What to work on.
**A)** According to the Le Tombeau de Couperin article, who gave the first performance of the original piano version?
**B)** Extend the Le Tombeau de Couperin article past its final sentence.
Start of Text extract
Le Tombeau de Couperin (The Grave of Couperin) is a suite for solo piano by Maurice Ravel, composed between 1914 and 1917. The piece is in six movements, based on those of a traditional Baroque suite. Each movement is dedicated to the memory of a friend of the composer (or in one case, two brothers) who had died fighting in World War I. Ravel also produced an orchestral version of the work in 1919, although this omitted two of the original movements.

Overview
The word tombeau in the title is a musical term popular from the 17th century, meaning "a piece written as a memorial". The specific Couperin, among a family noted as musicians for about two centuries, that Ravel intended to evoke is thought to be François Couperin "the Great" (1668–1733).  Ravel stated that his intention was to pay homage more generally to the sensibilities of the Baroque French keyboard suite, not necessarily to imitate or pay tribute to Couperin himself in particular. This is reflected in the piece's structure, which imitates a Baroque dance suite.

As a preparatory exercise, Ravel had transcribed a forlane (an Italian folk dance) from the fourth suite of Couperin's Concerts royaux, and this piece invokes Ravel's Forlane structurally. The other movements are similarly based on Baroque forms, with the Toccata taking the form of a perpetuum mobile reminiscent of Alessandro Scarlatti. Ravel also revives Baroque practices through his distinctive use of ornamentation and modal harmony. Neoclassicism also shines through with Ravel's pointedly twentieth-century chromatic melody and piquant harmonies, particularly in the dissonant Forlane.

Written after the death of Ravel's mother in 1917 and of friends in the First World War, Le Tombeau de Couperin is a light-hearted, and sometimes reflective work rather than a sombre one which Ravel explained in response to criticism saying: "The dead are sad enough, in their eternal silence."

The first performance of the original piano version was given on 11 April 1919 by Marguerite Long, in the Salle Gaveau in Paris. Long was the widow of Joseph de Marliave, to whom the last movement of the piece, the Toccata, is dedicated.
End of Text extract
Start of Data provided
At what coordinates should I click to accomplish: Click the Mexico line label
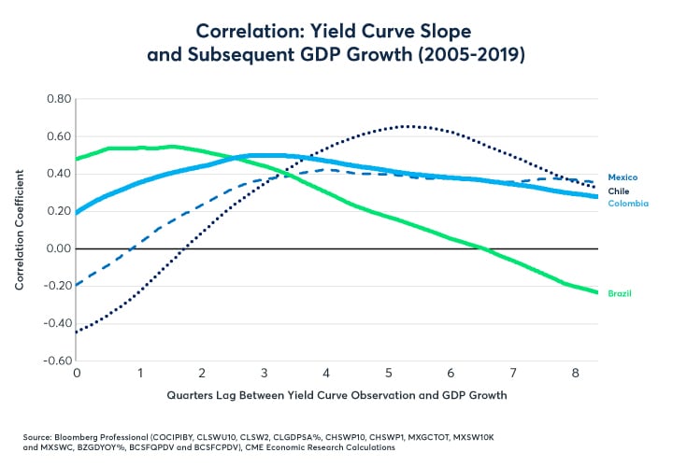[x=623, y=177]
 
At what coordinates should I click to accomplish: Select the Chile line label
[x=618, y=191]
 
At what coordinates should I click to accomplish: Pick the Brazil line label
[x=619, y=293]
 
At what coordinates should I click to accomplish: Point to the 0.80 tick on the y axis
[x=59, y=99]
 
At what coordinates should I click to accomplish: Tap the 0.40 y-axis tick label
[x=59, y=174]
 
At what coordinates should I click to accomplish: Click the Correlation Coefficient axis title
[x=20, y=230]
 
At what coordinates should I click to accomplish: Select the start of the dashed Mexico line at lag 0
[x=78, y=284]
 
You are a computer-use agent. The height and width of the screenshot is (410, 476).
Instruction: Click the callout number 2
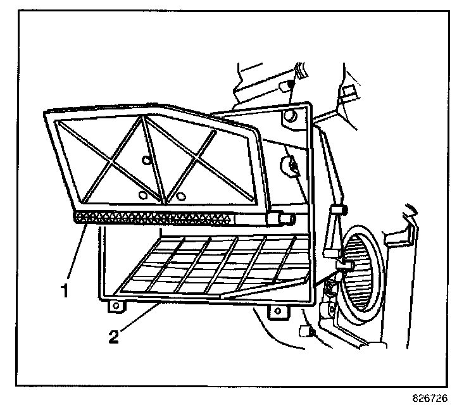click(x=113, y=336)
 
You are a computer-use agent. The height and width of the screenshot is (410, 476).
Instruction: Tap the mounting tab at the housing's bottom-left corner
click(x=115, y=306)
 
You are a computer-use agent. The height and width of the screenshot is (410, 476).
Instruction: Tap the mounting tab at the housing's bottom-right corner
click(x=277, y=311)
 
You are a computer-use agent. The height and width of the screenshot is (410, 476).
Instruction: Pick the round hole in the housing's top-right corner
click(x=290, y=116)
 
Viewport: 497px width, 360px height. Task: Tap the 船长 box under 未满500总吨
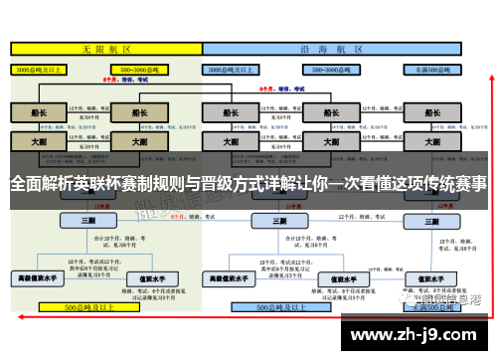[x=432, y=112]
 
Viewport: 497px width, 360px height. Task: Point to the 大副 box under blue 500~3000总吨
[x=325, y=142]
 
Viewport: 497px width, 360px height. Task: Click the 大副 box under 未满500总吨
[x=432, y=142]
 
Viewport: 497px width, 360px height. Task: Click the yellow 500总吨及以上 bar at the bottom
[x=99, y=309]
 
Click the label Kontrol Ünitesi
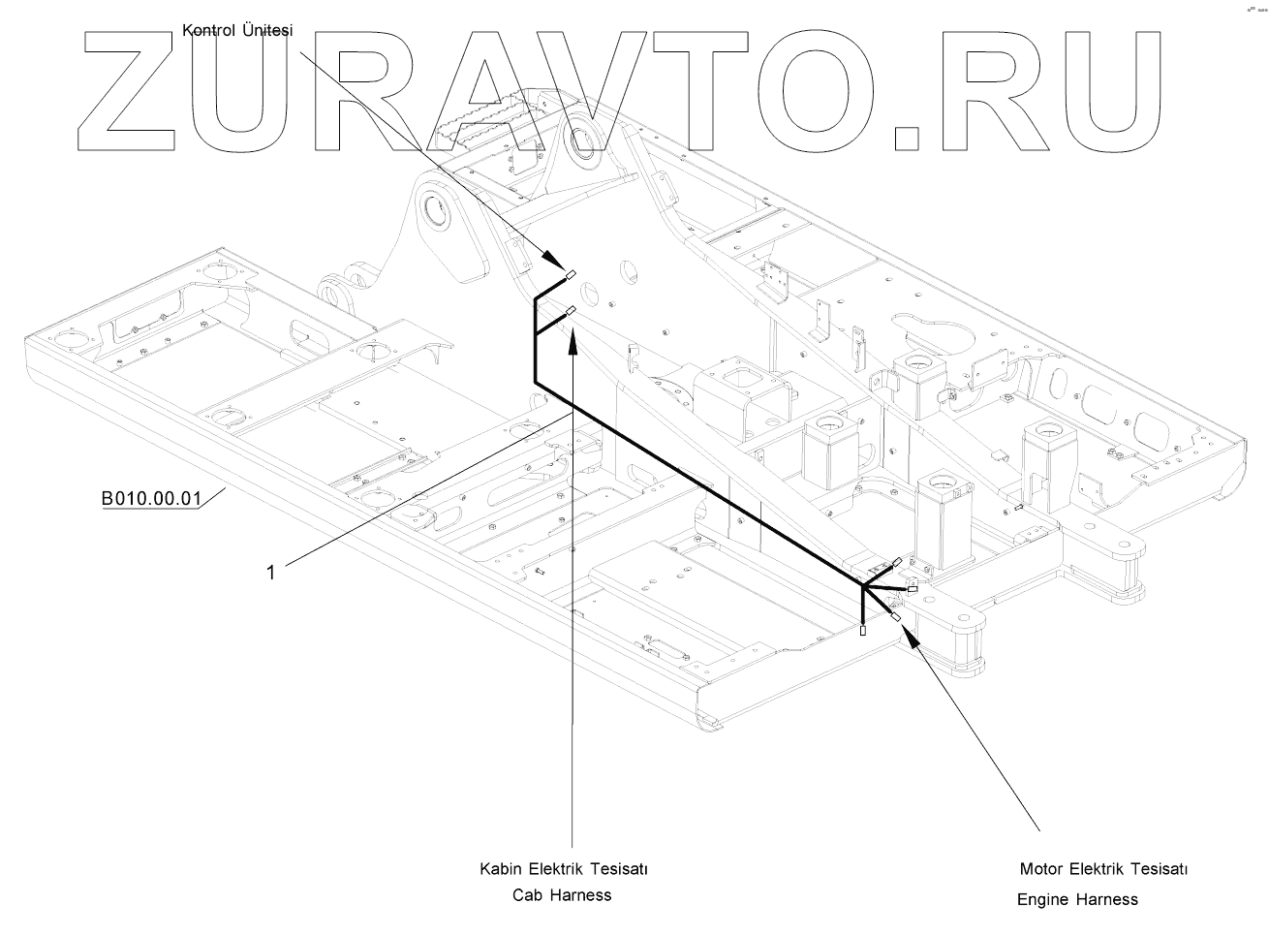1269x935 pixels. point(237,31)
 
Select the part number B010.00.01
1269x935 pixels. point(151,499)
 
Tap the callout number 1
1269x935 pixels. point(271,573)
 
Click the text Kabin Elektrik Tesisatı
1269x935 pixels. point(563,869)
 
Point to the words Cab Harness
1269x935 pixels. point(562,895)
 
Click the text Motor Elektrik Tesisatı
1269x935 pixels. point(1103,868)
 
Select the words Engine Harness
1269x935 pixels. point(1077,899)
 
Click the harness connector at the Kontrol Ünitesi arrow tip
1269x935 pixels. point(572,275)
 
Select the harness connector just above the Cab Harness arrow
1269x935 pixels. point(571,312)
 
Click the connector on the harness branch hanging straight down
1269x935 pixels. point(863,631)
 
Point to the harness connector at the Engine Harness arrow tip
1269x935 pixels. point(896,617)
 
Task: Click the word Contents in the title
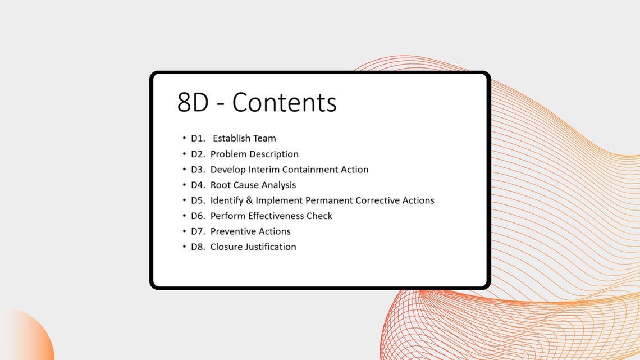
End of Data provided
Results for each task.
**A)** Marguerite Long

**B)**
Composition
The movements are as follows:

Orchestrations and transcriptions

In 1919 Ravel orchestrated four movements of the work (Prélude, Forlane, Menuet and Rigaudon); this version was premiered in February 1920 by Rhené-Baton and the Pasdeloup Orchestra, and has remained one of his more popular works. The orchestral version clarifies the harmonic language of the suite and brings sharpness to its classical dance rhythms. The oboe features prominently, taking the melody in the Prélude and the Menuet, as well as for the pastoral C minor section of the Rigaudon, where it is accompanied by guitar-like pizzicati.

The orchestrated version is scored for two flutes (one doubling piccolo), two oboes (one doubling cor anglais), two clarinets, two bassoons, two horns, trumpet, harp, and strings.

Only a few years after Ravel's own orchestration, Lucien Garban (working under the pseudonym of Roger Branga) produced a version of the piece for 'small orchestra' with a piano-conductor, consisting of the Prélude, Menuet and Rigaudon. He had previously transcribed the full suite for piano four hands in 1919.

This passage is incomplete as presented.